*文書抜粋:*
________
日経ビジネスによると、トヨタ自動車がSUV(多目的スポーツ車)「RAV4」のプラグインハイブリッド車(PHV)の国内受注を発売から約3週間で停止した。消費税込みで469万~539万円と決して安くない車両価格にもかかわらず、月販300台という販売目標を上回った受注に年度内は電池の生産が追いつかないというのが理由だ。

話はそれるが、Clicc Car10thという自動車専門サイトが、プリウスなどのHV, PHV車のバッテリーの進化を調査し、電圧(V)、電力量(kWh)、容積(L)、重量(kg)、セル数を掲載していた。以下はプリウスに関するものである。充電時間や持続時間あるいは価格はそう改善されていないという。そして、駆動バッテリーはLi電池かと思ったら、今まではニッケル水素電池であるという。
________
*表示データ:*
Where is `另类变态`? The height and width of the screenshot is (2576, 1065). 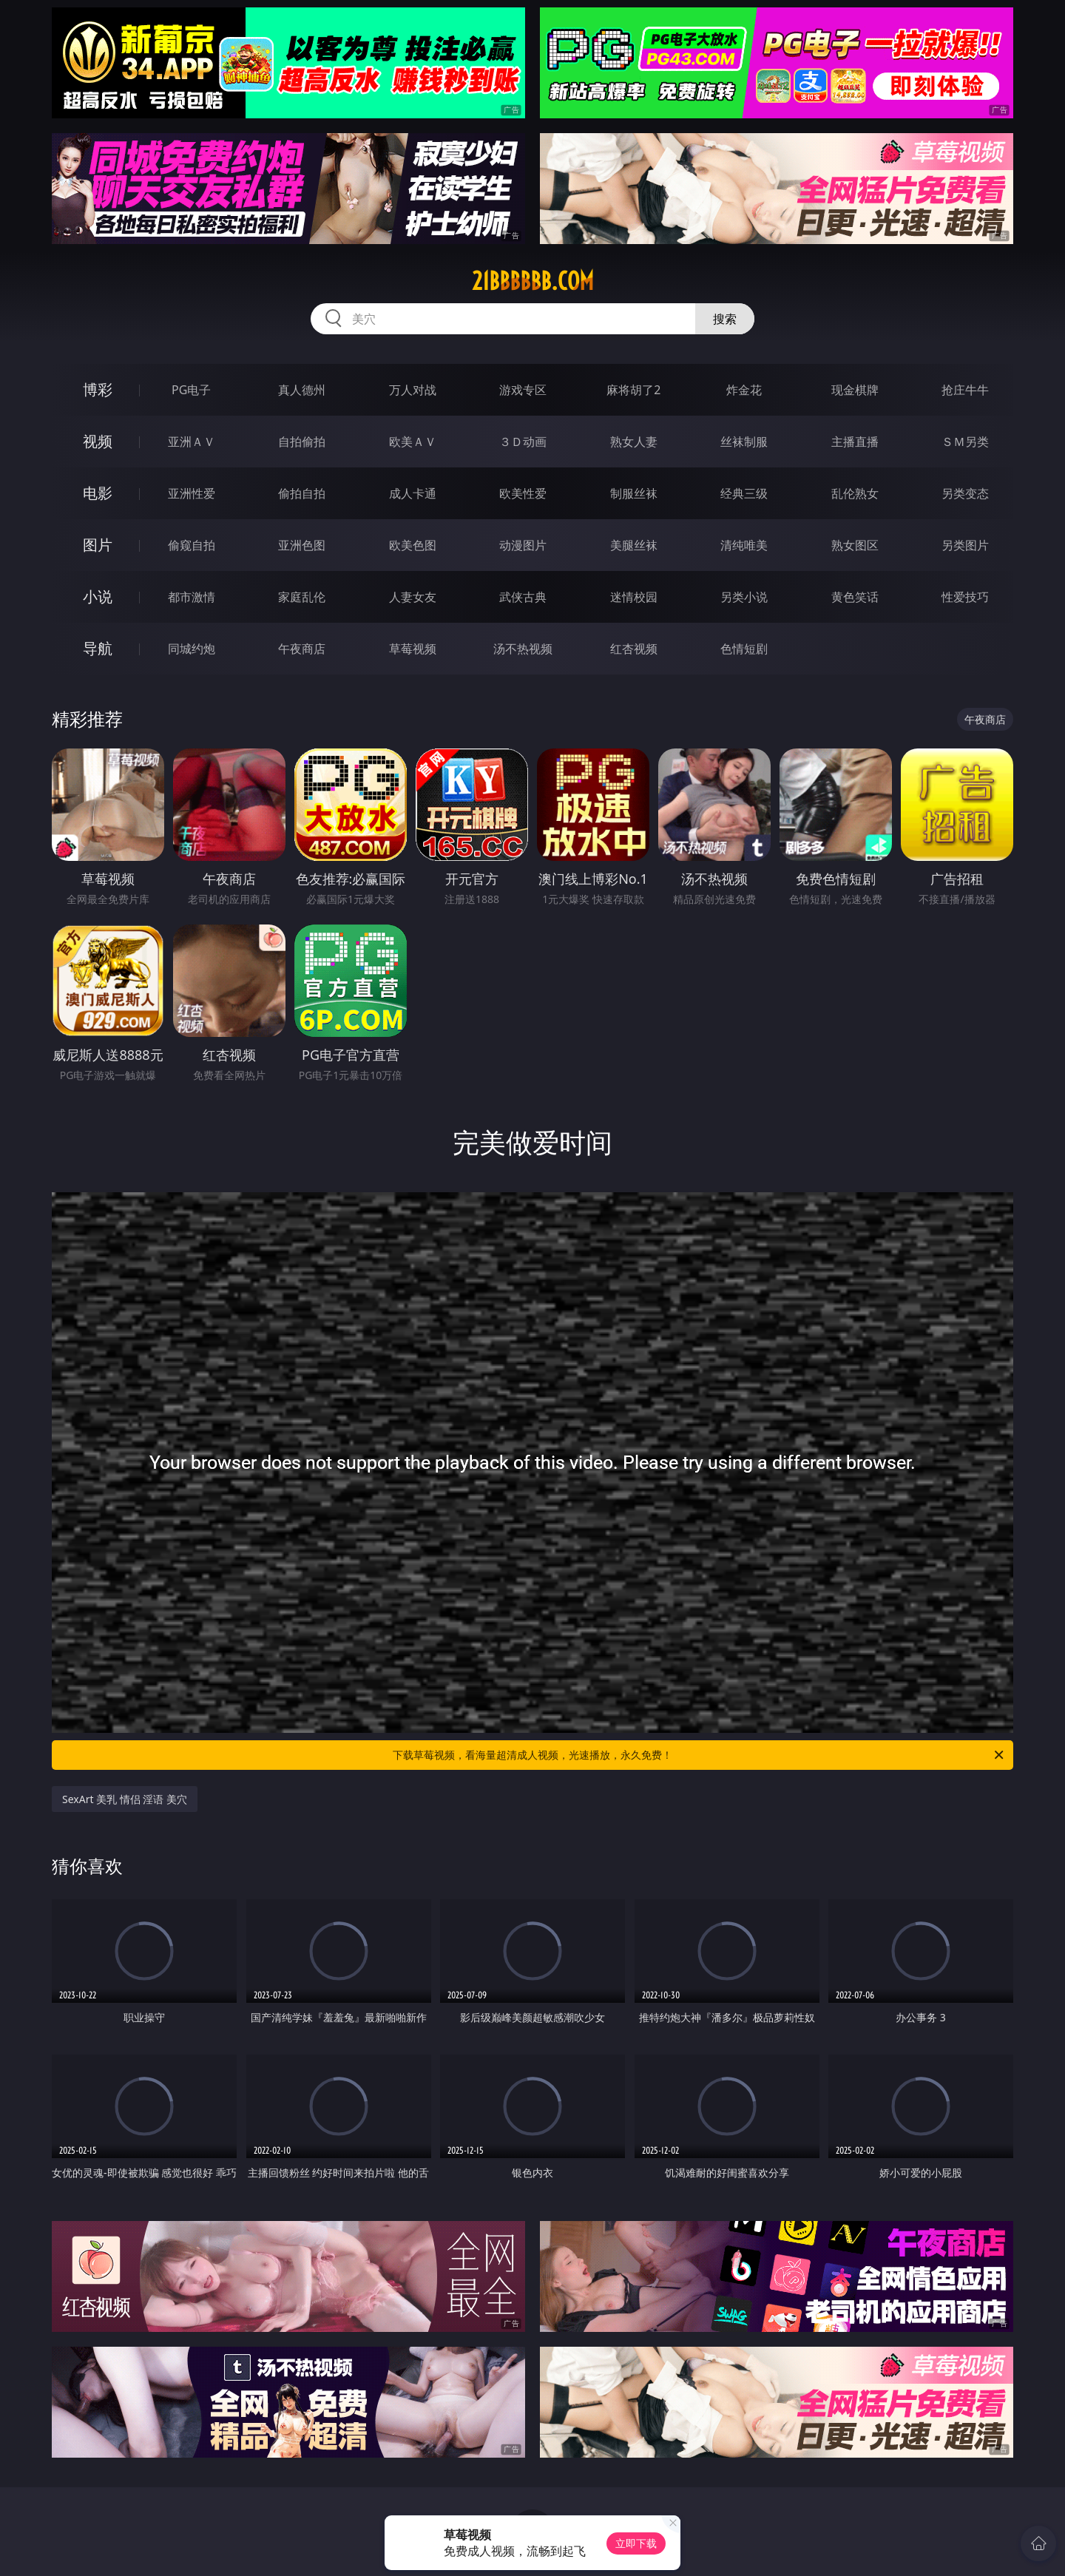 另类变态 is located at coordinates (965, 493).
________
*実施課題:* 文書抜粋によると、トヨタ自動車がRAV4のPHVの国内受注を停止した理由は何か、答えよ。

*正しい回答:* 月販300台という販売目標を上回る受注があり、年度内は電池の生産が追いつかないためである。